The Schön department store occupied two plots, on which originally stood two-storey buildings, which were built in 1918 according to the design of Alexander Feigler. The new building has already responded to the new regulation and the change of the street line following the extension of Obchodná Street. One underground and three above-ground floors were reserved for commercial businesses and administration offices. On the other floors there were two- and three-room apartments, on the top floor there was a spacious six-room apartment and a studio. The sales areas on the ground floor and first floor were visually interconnected by a rectangular opening of 6.8 x 5.3 m, and three 7 m long skylights made of glass blocks were to provide enough natural light. In an effort to enable the flexible functioning of the sales areas, the architects designed a reinforced concrete skeleton with a hitherto unprecedented span of 14 m. The service rooms were equipped with hot air heating and automatic cooling. The Schön department store represented a certain breakthrough in the context of the work of our architects. They replaced their characteristicly strict means of expression here with fashionable elements of "modern city palaces". For the first time, they used French windows, an all-glass parterre with round shop windows and an elegantly shaped gallery. Architect Weinwurm also had a special relationship with the building for personal reasons. In 1940, according to census data, he even lived here as a subtenant in the family of the gynecologist Heinrich Wiener and his wife Anna Wiener, later Stahl.

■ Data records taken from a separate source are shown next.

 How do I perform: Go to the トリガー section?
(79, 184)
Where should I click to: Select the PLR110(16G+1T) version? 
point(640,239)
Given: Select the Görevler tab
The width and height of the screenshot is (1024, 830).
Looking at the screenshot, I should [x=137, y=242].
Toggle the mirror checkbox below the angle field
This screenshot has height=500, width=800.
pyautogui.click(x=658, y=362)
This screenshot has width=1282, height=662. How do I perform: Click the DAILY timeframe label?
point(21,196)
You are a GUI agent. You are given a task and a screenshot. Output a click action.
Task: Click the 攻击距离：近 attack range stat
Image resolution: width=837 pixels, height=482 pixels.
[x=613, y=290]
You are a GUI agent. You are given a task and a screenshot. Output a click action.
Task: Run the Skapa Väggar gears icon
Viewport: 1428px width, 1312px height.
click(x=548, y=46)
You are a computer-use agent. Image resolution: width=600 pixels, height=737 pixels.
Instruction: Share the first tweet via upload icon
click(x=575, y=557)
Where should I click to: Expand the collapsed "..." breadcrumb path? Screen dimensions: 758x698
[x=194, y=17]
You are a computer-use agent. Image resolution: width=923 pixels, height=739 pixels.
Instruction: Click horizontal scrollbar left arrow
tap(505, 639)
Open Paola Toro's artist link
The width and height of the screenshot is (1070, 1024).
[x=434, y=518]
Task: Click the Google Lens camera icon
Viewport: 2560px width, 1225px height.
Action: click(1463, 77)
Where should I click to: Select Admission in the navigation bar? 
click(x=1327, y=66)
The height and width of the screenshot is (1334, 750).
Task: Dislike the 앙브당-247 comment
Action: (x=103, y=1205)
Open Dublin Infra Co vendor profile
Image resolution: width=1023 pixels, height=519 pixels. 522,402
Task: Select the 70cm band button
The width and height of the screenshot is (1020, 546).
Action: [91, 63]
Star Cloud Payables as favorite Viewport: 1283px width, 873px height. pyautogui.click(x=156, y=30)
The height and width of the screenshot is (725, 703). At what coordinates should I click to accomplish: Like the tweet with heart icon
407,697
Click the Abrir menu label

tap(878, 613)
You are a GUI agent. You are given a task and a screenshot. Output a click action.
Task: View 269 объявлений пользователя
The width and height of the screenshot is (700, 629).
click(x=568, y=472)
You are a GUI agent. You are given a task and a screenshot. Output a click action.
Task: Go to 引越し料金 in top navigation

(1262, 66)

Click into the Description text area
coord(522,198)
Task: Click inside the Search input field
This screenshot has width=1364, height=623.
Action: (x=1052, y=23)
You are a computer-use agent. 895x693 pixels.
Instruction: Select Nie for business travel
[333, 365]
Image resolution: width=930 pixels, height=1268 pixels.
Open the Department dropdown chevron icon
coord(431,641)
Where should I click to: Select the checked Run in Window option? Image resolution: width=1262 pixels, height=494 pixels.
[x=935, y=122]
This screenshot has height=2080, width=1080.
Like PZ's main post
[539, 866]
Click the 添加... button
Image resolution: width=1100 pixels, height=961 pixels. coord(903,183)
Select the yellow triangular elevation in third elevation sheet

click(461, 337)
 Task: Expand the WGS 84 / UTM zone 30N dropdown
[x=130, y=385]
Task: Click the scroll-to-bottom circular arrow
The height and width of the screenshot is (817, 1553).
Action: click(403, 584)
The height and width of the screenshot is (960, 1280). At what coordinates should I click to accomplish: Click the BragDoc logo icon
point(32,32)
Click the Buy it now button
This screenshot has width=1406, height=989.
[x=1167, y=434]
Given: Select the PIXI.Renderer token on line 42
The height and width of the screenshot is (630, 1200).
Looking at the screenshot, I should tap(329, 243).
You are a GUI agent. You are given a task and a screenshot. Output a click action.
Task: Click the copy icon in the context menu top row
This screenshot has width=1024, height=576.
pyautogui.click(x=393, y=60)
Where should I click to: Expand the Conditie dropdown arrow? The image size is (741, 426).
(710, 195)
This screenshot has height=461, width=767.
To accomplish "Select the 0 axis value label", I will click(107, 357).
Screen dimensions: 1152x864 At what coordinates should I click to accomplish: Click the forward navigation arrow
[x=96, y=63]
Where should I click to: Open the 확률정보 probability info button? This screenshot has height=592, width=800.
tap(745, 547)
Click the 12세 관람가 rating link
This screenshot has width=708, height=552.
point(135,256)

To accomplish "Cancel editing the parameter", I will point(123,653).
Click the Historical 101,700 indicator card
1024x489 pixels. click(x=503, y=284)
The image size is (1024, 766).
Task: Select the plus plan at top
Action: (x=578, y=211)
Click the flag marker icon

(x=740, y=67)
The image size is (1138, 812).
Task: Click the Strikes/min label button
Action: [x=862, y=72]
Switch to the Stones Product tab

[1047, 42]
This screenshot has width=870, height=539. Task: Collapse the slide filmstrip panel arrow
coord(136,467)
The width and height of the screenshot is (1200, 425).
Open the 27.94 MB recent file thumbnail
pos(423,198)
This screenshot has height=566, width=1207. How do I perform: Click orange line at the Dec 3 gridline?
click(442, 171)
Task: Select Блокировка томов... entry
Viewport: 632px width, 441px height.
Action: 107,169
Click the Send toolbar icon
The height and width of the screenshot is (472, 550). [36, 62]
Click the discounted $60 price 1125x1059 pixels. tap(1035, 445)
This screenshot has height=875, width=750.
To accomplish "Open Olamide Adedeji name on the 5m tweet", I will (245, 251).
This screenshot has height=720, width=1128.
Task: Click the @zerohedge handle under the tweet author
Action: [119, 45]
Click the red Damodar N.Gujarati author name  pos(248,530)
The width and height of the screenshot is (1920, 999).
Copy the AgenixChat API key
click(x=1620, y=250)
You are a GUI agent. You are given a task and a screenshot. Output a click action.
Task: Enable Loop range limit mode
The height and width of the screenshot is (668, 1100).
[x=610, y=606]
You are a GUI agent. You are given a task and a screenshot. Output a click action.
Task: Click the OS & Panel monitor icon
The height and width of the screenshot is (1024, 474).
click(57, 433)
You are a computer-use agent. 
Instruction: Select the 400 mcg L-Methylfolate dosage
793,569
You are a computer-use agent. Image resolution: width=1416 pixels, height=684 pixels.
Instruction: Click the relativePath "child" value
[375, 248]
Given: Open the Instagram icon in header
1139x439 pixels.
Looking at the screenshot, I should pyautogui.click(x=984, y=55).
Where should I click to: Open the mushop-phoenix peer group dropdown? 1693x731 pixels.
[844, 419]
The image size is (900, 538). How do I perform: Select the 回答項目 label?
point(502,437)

At the end of the past century, the commercial space was rebuilt twice, removing the gallery and the original surfaces. The facade of the building has remained almost unaltered.
Bibliography:
Neuere Arbeiten der Architekten Weinwurm und Vécsei in Pressburg. Forum 5, 1935, s. / p. 105.
Fridrich Weinwurm – architekt Novej doby. (Katalóg výstavy. Ed. Š. Slachta.) Bratislava, SAS 1993, (nestr.) s. 57.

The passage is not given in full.